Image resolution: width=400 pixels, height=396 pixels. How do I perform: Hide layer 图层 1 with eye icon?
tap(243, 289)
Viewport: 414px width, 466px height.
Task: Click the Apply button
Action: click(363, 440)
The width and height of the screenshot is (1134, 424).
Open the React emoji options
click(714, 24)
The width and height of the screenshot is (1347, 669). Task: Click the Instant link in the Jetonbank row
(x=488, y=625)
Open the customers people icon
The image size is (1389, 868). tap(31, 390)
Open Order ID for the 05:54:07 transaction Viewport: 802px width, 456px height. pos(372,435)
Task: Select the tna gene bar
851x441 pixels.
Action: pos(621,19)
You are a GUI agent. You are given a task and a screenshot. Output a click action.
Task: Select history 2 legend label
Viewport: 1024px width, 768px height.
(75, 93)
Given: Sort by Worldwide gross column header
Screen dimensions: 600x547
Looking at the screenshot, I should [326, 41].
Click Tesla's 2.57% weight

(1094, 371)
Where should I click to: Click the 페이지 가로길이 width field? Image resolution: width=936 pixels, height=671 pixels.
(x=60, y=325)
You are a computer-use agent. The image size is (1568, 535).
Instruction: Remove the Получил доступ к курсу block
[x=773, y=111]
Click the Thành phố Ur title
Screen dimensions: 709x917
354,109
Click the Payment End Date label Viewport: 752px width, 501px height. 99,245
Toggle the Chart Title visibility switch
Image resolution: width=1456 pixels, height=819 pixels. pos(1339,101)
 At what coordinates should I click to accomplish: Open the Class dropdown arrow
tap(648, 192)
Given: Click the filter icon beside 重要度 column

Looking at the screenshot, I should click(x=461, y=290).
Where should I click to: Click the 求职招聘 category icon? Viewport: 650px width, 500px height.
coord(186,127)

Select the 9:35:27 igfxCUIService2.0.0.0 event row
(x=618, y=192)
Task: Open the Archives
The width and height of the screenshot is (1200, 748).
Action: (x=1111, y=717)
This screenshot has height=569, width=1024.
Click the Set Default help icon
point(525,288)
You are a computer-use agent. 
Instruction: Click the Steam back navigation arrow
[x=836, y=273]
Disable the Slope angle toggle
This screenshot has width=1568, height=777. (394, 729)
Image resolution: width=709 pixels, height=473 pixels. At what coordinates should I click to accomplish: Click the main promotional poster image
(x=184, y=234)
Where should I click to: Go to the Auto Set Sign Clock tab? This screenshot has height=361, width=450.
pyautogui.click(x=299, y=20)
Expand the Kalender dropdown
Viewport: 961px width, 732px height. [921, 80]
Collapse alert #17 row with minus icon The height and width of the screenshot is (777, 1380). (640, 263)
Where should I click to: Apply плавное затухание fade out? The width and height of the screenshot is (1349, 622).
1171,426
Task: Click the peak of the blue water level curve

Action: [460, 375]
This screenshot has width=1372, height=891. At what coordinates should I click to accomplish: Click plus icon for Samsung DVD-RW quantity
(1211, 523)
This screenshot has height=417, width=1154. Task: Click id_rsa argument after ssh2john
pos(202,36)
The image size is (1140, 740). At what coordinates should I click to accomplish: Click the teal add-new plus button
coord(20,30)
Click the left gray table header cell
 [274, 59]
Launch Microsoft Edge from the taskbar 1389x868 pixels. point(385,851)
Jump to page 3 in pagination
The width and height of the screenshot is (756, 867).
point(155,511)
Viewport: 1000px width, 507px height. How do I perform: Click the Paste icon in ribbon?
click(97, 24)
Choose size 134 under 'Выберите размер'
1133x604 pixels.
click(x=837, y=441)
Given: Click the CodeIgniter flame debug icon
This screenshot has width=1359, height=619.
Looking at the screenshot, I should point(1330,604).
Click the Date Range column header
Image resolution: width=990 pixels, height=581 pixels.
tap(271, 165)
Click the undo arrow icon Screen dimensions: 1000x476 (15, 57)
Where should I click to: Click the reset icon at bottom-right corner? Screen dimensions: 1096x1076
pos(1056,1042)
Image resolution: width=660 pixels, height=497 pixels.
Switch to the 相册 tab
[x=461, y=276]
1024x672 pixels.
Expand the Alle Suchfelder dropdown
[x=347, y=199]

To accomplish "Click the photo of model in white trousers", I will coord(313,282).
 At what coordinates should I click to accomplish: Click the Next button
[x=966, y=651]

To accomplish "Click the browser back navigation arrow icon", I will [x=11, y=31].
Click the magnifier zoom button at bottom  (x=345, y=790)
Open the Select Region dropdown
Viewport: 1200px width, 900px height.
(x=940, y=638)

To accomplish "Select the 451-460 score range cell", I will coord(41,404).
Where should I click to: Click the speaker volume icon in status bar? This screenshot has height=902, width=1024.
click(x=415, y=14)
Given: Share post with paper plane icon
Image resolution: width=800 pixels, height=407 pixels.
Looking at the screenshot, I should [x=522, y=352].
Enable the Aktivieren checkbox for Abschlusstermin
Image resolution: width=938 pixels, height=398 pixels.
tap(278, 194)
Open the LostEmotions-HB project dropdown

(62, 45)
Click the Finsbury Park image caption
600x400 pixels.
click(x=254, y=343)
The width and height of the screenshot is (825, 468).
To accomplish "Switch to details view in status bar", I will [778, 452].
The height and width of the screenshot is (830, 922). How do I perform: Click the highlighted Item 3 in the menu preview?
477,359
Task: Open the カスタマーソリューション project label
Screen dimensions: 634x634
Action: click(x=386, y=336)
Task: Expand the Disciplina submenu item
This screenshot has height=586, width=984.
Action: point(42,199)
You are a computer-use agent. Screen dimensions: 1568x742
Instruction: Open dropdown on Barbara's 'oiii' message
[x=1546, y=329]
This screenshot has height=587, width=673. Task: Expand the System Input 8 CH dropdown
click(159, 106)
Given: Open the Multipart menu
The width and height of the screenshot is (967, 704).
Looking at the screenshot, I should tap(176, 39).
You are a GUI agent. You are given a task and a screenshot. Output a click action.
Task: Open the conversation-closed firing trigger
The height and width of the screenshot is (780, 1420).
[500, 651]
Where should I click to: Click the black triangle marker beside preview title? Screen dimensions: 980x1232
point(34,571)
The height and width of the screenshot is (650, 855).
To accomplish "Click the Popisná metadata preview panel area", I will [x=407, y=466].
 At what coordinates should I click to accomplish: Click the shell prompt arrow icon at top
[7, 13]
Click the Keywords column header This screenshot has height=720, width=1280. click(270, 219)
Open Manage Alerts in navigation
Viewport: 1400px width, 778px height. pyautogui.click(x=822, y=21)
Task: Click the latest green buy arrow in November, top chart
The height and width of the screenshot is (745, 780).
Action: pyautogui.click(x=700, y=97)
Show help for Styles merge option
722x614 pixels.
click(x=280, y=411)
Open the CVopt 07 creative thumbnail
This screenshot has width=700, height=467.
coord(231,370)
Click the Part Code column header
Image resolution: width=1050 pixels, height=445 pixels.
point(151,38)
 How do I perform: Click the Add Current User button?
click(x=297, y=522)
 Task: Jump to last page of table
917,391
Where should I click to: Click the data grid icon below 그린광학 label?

The task: The total, and only the total: count the lines above that contain "computer".

Answer: 3